In 1986, on an IBM mainframe, published a white paper describing how to implement a lock-free stack (which is also a freelist, of course). It was the first lock-free data structure. I'm not quite sure why it's being called an algorithm!

The scalable version described in that paper is scalable by dint of adding an elimination layer in front of the stack.

I've added such a thing, although my own design - I've not read their paper, so I don't know how they did theirs - to the freelist in 7.1.0, but it hasn't worked well. It roughly doubled performance on x64, when there are a large number of cores, but reduces performance for lower numbers of cores and on other platforms. When there are a large number of cores, performance is rock bottom,, so doubling means going from like 1m ops/sec/core to 2m ops/sec/core, when if you run on just one core, you'd be doing say 30mm ops/sec on that core.

I'd expect it in principle to permit real scalability - fairly linear performance as the number of cores rises - so I think I've missed something, or done something wrong.

1 comments

Oh mea culpa, yes that's a typo. I was referring to W.K Treiber and his stack implementation. I think the fact that he referred to it as an "algorithm" is the source of my confusion.

Is it safe to say then that distinctions such as "lock free" and "wait free" always refer to data structures and not algorithms then?

I was curious, could you elaborate on why you think that PRNGs satisfy the property of a lock free algorithm?

Thank you for your detailed response by the way.

> Is it safe to say then that distinctions such as "lock free" and "wait free" always refer to data structures and not algorithms then?

Well, for what my thoughts are worth, I would say no, not inherently and catagorically, but in practise, it's hard to imagine algorithms which are multi-threaded in such a way that threads contend on shared data, such that the design of the algorithm could even be lock-free or wait-free.

Parallelized (i.e. multi-threaded) algorithms tend I think to have multiple threads all running the same code but each being given a separate part of the overall data to process - say an image processing algorithm, where each thread receives an equal portion of the image to process.

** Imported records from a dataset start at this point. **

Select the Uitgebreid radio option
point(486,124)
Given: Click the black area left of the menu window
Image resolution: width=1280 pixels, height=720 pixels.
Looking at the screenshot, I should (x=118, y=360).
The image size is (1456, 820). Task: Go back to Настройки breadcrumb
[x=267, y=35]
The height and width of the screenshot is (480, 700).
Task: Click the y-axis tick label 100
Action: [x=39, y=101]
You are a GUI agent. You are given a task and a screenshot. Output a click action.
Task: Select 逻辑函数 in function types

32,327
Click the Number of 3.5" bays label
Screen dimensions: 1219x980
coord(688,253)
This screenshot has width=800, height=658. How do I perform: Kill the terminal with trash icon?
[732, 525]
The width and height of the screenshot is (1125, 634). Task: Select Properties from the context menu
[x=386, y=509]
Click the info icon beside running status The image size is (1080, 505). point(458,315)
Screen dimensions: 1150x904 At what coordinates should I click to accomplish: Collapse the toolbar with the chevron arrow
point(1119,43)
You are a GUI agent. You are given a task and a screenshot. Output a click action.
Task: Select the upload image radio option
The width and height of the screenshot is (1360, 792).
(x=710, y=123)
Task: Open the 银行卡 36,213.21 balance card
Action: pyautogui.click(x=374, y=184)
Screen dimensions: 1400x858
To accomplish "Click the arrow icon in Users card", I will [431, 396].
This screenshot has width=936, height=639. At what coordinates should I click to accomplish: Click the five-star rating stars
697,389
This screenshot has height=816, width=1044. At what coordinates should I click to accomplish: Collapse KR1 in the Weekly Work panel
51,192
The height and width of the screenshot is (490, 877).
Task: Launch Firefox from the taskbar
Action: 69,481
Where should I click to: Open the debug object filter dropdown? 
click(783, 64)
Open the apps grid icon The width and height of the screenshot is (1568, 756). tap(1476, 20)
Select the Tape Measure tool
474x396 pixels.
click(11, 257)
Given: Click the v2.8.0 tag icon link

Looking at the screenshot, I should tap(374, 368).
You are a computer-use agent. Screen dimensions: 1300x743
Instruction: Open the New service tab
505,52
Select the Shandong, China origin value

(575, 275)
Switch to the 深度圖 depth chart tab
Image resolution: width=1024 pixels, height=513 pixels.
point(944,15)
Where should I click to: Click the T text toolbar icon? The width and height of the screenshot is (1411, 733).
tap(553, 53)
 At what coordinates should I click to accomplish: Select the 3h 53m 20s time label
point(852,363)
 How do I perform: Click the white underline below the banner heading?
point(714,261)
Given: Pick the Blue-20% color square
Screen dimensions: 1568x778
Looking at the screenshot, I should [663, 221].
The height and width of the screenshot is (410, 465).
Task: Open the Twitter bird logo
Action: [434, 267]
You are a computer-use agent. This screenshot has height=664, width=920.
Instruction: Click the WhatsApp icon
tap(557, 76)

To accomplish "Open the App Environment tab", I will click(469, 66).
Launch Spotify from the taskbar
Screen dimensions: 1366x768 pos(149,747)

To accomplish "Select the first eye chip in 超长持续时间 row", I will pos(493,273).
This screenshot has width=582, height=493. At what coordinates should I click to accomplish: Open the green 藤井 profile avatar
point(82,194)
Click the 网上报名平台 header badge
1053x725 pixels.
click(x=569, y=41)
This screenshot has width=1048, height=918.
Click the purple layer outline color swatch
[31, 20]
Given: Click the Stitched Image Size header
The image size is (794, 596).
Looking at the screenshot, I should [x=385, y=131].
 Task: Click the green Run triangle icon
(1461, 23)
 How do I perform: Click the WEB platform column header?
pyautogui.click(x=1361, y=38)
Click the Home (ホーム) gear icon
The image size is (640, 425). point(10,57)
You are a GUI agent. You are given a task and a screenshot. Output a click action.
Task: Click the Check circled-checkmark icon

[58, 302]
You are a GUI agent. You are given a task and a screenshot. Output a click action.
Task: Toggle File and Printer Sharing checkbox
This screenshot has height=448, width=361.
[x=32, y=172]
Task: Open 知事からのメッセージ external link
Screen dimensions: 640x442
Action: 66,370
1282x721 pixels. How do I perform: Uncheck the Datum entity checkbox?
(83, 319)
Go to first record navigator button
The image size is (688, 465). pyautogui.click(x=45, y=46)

A PRNG however I think can (for one or two types of PRNG only, not in general) be implemented as a lock-free algorithm. A PRNG is not a data structure - rather, it maintains some internal state and on requests uses (and updates) that state to generate a new random number. It is an algorithm.

The updating process must be atomic or it is compromised - you can't have one thread half way through the state updates, and then another thread jumping in at that point and using the half-updated internal state.

Good PRNGs hold a lot of internal state - up to a kilobytes - so it's not possible to directly use atomic operation to update that state. However, there is a class of PRNGs called "SplitMix" which have an 8 byte state, where on request for a new random number, that state has a particular (quite large) constant added to it, and the result is then passed through a hashing function.

With this design, an atomic add can be used for the addition, and once that's done, the requesting thread then local to itself runs the hashing function (it's single-threaded, and merely takes an 8 byte number for input), and so the design is lock-free - no matter how many threads are using the PRNG, whether or not they have been idled by the OS, all other threads can still get their work done.

This PRNG is a curiosity though - it has almost no genuine use cases. The performance is poor when compared to the single-threaded version of the same PRNG, and a PRNG being what it is, each thread can easily run its own, thread-local PRNG.

Thanks for your detailed response. You mentioned "SplitMix" PRNGs, what is the second one that is implemented lock free?

By the way congrats on getting your release out. This looks like good stuff.

Make that "one" then :-)

I don't actually know know of others, but I know there are a range of other PRNGs which run on single-word states, so they might be viable.

Thankyou! I see many flaws in the library though - there's so much that I can see to improve or to add. Still, with such things, there's a lot of value in making a release to get new functionality out so it can actually be used, even if there's much else to be improved, or which is not as it could or should be.